Бог послал его на землю в виде английского мещанина – сына горничной и приказчика-самоучки. Но в своего бога, в прогресс, машину, точные науки, он верил именно так, как подобает пророку. И холодноватым языком конца прошлого века он стал пророчествовать. Снобы не узнали его. Не принимали его всерьез и социологи, и ученые. Но он пророчествовал. И слушали его, как всякого пророка, не слишком внимательно. А он предсказал нечто более трудное, чем события. Он в тихие девяностые годы девятнадцатого века описал эвакуацию Лондона так, как могли это вообразить себе только нынешние очевидцы исхода из Валенсии или Парижа. Он описал мосты, забитые беженцами, задерживающими продвижение войск. Он описал бандитов, которые на ходу грабят бегущих. Читая это, я со страхом и удовольствием (тогда) предчувствовал, что так и будет, что я увижу это…»
6
Прекрасное открытие для марсиан: кровью людей можно питаться.
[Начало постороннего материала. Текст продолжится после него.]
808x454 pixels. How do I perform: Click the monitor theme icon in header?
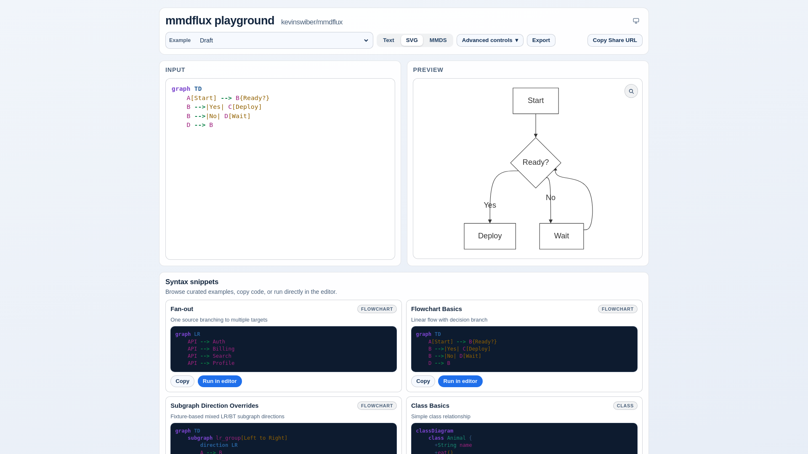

Уже одно это оправдывает их неожиданное нашествие на Землю. По крайней мере так думает случайный попутчик рассказчика – некий артиллерист, очень любящий рассуждать о будущем. У марсиан, оказывается, вообще не было пищеварительного аппарата – в сущности, они состояли из одной сплошной головы и щупалец. Поэтому они просто впрыскивали в свои вены свежую живую кровь других существ.
«– Что же они с нами сделают?
– Вот об этом я и думаю, – ответил артиллерист, – все время думаю. Из Уэйбриджа я шел к югу и всю дорогу думал. Люди потеряли голову, они скулили и волновались. А я не люблю скулить. Мне приходилось смотреть в глаза смерти. Я не игрушечный солдатик и знаю, что умирать все равно придется. Я видел, что все направляются к югу. Еды там не хватит на всех, подумал я и повернул в обратную сторону. Я питался около марсиан, как воробей около человека. А они там, – он указал рукой на горизонт, – дохнут от голода, топчут и рвут друг друга…
Он взглянул на меня и замялся:
– Конечно, многим, у кого были деньги, удалось бежать во Францию. Но тут у нас жратвы пока вдоволь. В брошенных лавках есть консервы, вино, спирт, минеральные воды; а колодцы и водопроводные трубы пусты. Так вот, я вам скажу, о чем я иногда думал. Марсиане – разумные существа, и, кажется, хотят употреблять нас в пищу. Сначала они уничтожат наши корабли, машины, пушки, города, всё это будет разрушено. Будь мы маленькими, как муравьи, мы могли бы ускользнуть в какую-нибудь щель. Но мы не муравьи. Мы слишком велики для этого. Марсианину стоит пройти несколько миль, чтобы наткнуться на целую кучу людей. Я видел, как один марсианин в окрестностях Уондсворта разрушал дома и рылся в обломках. Но так поступать они будут недолго. Как только покончат с нашими пушками и кораблями, разрушат железные дороги и сделают все, что собираются сделать, то начнут ловить нас систематически, отбирать лучших, запирать их в клетки. Вот что они начнут делать! Они ведь еще не принялись за нас как следует!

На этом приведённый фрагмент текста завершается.